As much as I enjoy Halloween, Thanksgiving and Christmas are the two holidays that really make the gears in my heart start to turn! It’s the time of year when a magic force encases the world and all I can see, feel and breathe are the holidays. And I know there are a handful people reading this who whole-heartedly understand and feel the impact of what I just said, and another two handfuls who rolled their eyes and yawned.

Of course, the primary focus right now is Thanksgiving. For those who actually need to check their calendars and set a Google reminder for the holidays because there are “more important things to worry about,” Thanksgiving is Nov. 28. Whether you’re one of “those” people, one of me, or someone who doesn’t celebrate Thanksgiving and believes it to be a time of universal insanity, the stereotypical associations with Thanksgiving often include savory turkey, touchdowns, tackles and food comas. However, my idea is quite the opposite: it’s the preparation of Thanksgiving. It’s coordinating a menu, counting the guests, shopping for everything and piecing it all together in such a manner that even I consider it a little over-the-top. This is the time where my academic focus starts to slide and my heart keeps telling me to continuously check my emails and compare the price of turkey from one store to the next. To many, this is the mindset of a crazy woman. To me, it’s the only way to do Thanksgiving.

Lucky for everyone who has to put up with my holiday irrationalities, there is a moment of “rightness” in the world when I put my crazy away and just absorb the magic that someone else has created, and that magic projects from the infamous Thanksgiving Day Parade! The parade, to me, is one of those silly, childhood traditions that you’re not willing to give up simply because you’ve aged. It’s not just a tradition, but an actual part of who I am. And although I’ve only been around to experience its magic for a little under two decades, I still treasure the parade’s history and how this critical part of my life came to be.

87 years ago in snowy Manhattan, Macy’s department store (Hudson’s at the time) launched the first Thanksgiving Day Parade. Coordinators and founders of the parade doubted it would turn into an annual festivity because of its timing (who in their right mind would want to watch a parade on Thanksgiving?). They were proved wrong when 8,000 people volunteered to be active in the two-and-a-half mile parade, where every street corner was filled with people and families of all ages who were crowding as close to the street as they could to see floats, clowns, giant balloons and, what I believe to be the coolest thing in parade history, the animals from Central Park Zoo in New York. Simultaneously, our beloved Detroit was celebrating with a Thanksgiving Day Parade of its own, and the two legacies have been welcomed into families as annual traditions ever since.

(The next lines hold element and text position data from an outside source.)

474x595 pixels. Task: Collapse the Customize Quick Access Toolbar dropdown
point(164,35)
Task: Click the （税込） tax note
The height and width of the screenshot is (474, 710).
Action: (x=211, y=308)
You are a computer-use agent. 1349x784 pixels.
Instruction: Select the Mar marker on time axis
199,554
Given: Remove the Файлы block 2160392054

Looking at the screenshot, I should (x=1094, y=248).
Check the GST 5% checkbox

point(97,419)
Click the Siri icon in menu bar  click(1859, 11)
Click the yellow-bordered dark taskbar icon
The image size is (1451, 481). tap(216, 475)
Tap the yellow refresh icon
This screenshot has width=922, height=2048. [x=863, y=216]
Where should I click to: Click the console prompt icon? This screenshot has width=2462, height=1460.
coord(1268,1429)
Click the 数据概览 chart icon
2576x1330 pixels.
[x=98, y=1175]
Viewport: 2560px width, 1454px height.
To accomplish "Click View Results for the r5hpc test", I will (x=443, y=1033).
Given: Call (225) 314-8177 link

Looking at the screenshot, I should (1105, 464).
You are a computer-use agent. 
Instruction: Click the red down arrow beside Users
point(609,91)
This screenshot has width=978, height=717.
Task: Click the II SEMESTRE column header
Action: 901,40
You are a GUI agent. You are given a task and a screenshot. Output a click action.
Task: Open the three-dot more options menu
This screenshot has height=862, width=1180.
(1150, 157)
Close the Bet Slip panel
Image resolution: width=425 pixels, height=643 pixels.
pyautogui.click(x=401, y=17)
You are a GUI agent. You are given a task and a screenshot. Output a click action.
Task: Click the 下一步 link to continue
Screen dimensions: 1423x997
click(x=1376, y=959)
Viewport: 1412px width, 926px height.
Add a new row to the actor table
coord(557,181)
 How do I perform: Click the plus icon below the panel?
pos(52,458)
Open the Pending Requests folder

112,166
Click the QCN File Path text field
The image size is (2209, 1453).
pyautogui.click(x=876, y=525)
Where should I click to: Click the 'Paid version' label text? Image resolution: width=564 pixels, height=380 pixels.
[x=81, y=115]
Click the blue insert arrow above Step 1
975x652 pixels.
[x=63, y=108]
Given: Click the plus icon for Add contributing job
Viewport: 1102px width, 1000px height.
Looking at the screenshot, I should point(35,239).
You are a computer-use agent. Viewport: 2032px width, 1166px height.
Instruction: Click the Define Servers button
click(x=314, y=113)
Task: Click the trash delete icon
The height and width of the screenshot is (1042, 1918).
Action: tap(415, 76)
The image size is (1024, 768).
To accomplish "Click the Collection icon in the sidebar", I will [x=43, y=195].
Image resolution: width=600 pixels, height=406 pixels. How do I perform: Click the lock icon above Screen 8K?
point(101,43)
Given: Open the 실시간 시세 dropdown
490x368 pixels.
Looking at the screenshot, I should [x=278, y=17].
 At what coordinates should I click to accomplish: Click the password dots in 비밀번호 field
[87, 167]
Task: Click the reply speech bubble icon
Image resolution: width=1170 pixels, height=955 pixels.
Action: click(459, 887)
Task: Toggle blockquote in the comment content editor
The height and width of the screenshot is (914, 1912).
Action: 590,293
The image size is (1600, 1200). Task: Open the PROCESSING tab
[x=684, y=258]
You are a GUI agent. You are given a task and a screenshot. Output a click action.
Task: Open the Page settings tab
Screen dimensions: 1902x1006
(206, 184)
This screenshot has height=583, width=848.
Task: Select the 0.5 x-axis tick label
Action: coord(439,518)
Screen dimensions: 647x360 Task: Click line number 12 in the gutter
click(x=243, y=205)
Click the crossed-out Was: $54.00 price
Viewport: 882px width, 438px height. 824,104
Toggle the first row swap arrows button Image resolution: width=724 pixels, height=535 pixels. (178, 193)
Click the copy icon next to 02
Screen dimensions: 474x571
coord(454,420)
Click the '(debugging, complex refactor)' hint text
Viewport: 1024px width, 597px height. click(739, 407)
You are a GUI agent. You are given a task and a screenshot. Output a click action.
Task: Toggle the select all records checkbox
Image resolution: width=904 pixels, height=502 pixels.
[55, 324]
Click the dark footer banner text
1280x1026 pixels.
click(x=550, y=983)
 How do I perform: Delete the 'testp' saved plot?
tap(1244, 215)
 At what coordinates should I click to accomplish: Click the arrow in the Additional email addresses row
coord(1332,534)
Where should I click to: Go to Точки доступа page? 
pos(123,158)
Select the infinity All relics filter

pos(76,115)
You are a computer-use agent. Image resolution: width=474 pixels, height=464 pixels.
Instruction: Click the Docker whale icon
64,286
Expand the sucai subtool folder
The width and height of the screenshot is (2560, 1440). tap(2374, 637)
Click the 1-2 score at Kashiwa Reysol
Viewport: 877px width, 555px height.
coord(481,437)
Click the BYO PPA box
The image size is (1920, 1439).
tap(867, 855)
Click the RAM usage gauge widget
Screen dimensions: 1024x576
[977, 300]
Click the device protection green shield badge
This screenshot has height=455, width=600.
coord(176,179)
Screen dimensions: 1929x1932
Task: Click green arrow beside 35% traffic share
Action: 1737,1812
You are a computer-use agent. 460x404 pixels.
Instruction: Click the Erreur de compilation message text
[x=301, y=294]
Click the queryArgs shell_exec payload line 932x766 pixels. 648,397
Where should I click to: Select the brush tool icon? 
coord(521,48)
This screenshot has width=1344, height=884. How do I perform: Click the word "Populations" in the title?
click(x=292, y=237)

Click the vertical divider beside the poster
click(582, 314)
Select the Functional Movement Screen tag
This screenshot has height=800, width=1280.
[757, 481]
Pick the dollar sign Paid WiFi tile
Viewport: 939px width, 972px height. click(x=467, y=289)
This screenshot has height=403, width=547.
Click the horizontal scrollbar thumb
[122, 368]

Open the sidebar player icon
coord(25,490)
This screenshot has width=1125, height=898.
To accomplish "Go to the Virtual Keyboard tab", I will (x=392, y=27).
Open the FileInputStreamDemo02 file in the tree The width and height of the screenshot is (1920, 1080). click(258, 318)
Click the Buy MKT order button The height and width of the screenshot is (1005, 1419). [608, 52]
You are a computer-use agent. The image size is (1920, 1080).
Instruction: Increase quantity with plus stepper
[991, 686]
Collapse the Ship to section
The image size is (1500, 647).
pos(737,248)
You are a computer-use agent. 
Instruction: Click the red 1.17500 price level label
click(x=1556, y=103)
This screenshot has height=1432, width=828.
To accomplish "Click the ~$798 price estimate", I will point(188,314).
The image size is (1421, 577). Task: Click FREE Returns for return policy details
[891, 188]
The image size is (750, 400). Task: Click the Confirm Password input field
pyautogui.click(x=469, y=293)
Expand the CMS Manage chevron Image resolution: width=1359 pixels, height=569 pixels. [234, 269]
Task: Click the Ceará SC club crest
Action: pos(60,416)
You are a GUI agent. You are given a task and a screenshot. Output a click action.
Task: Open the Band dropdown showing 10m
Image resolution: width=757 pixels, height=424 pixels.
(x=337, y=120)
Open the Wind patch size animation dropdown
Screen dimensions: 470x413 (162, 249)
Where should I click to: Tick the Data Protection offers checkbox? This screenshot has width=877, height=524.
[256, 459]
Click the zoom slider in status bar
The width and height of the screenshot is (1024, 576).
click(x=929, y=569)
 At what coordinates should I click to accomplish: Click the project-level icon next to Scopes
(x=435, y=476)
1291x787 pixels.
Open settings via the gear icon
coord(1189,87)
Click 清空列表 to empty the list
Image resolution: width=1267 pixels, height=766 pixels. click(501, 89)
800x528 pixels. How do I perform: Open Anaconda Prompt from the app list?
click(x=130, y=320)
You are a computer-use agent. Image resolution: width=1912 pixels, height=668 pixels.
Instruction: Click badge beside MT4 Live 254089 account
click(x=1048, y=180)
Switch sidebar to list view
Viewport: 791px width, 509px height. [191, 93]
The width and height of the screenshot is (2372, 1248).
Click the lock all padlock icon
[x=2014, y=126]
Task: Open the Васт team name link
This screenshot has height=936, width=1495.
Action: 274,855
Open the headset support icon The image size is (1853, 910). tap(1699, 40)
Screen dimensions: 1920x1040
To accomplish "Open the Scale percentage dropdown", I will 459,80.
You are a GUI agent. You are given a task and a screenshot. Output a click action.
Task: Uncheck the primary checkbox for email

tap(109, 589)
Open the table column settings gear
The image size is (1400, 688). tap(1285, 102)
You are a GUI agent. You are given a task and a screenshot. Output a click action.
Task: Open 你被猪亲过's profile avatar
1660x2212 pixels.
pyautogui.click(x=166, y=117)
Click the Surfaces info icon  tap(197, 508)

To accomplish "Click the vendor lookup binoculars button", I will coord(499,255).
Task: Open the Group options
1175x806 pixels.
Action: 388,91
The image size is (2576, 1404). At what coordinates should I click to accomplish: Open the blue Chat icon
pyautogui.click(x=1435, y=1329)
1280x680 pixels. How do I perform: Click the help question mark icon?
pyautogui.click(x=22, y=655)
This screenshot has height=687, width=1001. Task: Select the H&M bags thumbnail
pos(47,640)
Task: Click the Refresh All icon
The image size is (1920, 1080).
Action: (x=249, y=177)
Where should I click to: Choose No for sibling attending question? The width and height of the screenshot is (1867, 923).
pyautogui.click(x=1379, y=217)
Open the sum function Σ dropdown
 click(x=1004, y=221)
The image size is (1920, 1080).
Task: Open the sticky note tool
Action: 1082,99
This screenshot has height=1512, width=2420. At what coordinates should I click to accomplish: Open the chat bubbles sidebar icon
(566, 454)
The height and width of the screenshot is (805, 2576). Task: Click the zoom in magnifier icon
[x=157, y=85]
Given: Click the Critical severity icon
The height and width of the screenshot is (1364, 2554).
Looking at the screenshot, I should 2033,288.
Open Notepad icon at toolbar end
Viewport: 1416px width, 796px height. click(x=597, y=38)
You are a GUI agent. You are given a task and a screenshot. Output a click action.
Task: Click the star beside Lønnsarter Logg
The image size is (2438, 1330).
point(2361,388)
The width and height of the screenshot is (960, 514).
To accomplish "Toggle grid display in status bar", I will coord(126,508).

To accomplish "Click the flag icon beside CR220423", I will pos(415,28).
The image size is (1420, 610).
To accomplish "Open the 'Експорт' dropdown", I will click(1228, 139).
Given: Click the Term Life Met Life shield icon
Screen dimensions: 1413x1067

As a WSU student, you know there is plenty to learn and love about the city of Detroit: the Tigers, Hockey Town, historical landmarks, colorful leaves, Kid Rock, Eminem and way too many other places, people and things to list. As wonderful as all that may be, one of the biggest and best advantages is being walking distance from the Thanksgiving Day Parade! It kicks off on Woodward Ave. and Kirby Street at 8:45 a.m., and ends at Woodward and Congress.

Whether you’re a holiday honey-bee, such as myself, or someone who simply puts up with this time of year because there’s no way of avoiding it, I hope one day you’re able to embrace the season as your own, to absorb all of the magic it has to offer, and to celebrate it all with a smile in your heart.